I'd put a lot of focus on honing your skills and creating a portfolio. The reality is if you have a solid portfolio that demonstrates how capable you are as a developer, then that weighs more than most other things. With a solid portfolio, you could probably even just get a job without an internship. If you don't have the work experience, create your experience by actually starting and completing projects. Technically, if you create some projects yourself, you have work experience by technically "working for yourself." ;)
Seriously though, if you do everything you can right now in regards to it, you'll be able to get yourself in there and prove yourself. Even if you can just get an interview somewhere, you can prove yourself when you speak with them and show them what you're made of.

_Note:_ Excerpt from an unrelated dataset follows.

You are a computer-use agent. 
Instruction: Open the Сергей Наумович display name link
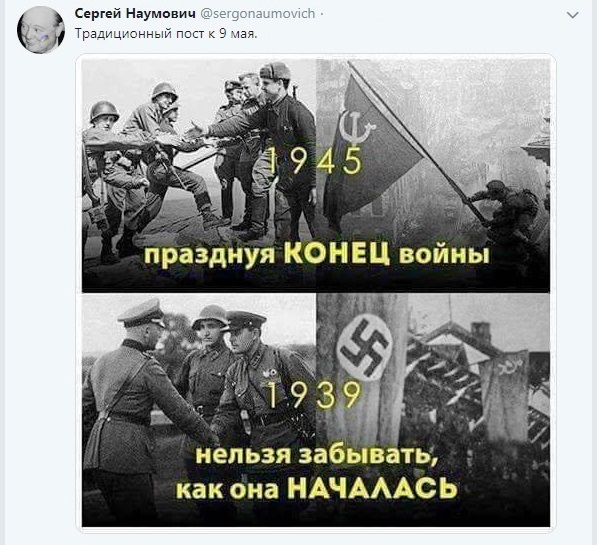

As for switching countries, I can't tell you what to do in that regard. I've only ever lived in my country, so I'm not sure what the market is like elsewhere.

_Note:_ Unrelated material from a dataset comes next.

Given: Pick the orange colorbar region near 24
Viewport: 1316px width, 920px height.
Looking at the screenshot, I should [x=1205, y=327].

First of all. Do not hesitated to apply for internship that ask for a year experience. Of course it will be their preference but if can convince them you that you want to work hard and are willing to learn. You will get the internship. Make some projects, that show your capabilities.
Changing country's for a internship is a great experience! I did it myself and can tell you, it broadend my view. Be aware that the effort of living in a foreign country will cost you a lot of energy which you cannot spend on learning python or any other proffesional skills.
So not being to able to find a internship is not a good motivation, other country's will prefer programmers with experience as well.
If you want to experience what living outside your own country is like and want to broaden your view. It is a good motivation and highly advise able.
On my resume, it acts like decoration.
This experience made me more aware of the world around me and different cultures, but has been not a decisive for getting a job.
Future employers where more interested in technical skills and attitude.